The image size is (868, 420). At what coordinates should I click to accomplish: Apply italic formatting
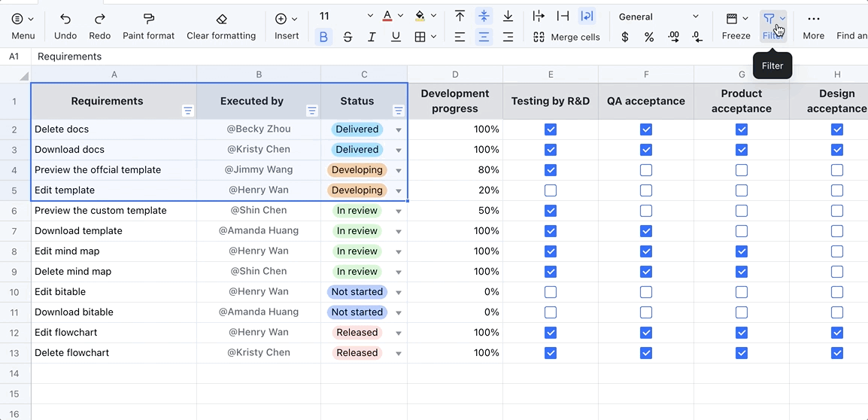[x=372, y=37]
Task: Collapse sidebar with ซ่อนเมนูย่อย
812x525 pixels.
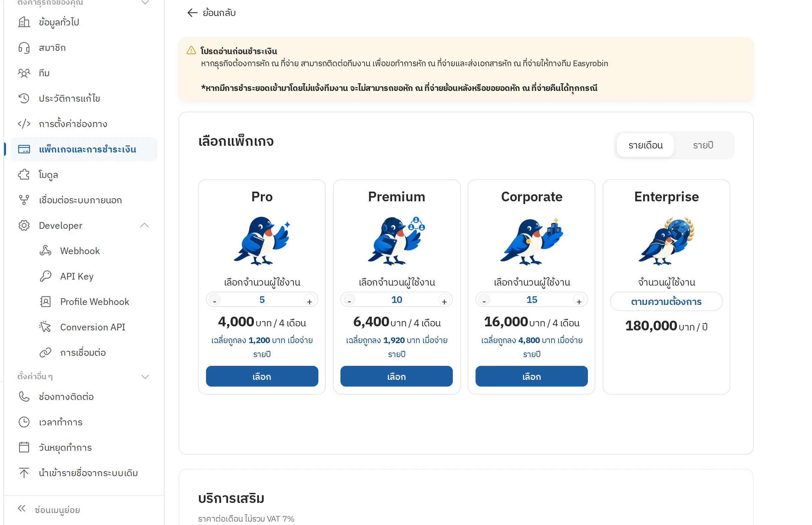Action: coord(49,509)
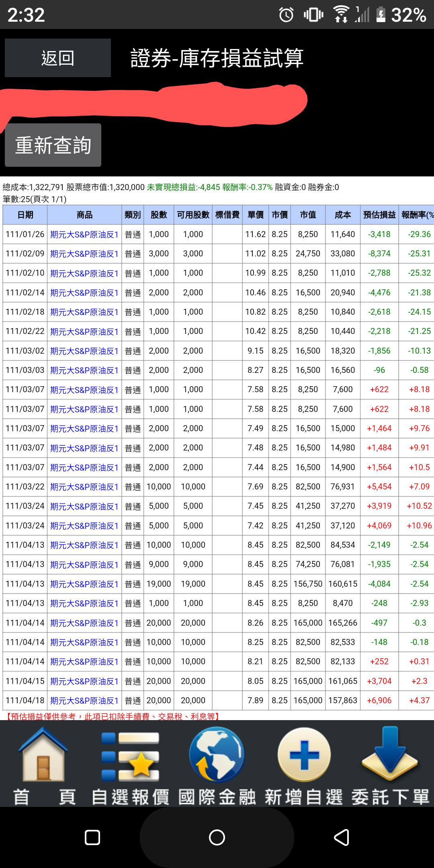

....

_TASK_. An unchanged copy of the data, images excluded, is all that should be given.

_RESPONSE TO THIS TASK_.
The image size is (868, 420). At what coordinates should I click to accomplish: Apply italic formatting
[x=372, y=37]
Task: Collapse sidebar with ซ่อนเมนูย่อย
812x525 pixels.
Action: coord(49,509)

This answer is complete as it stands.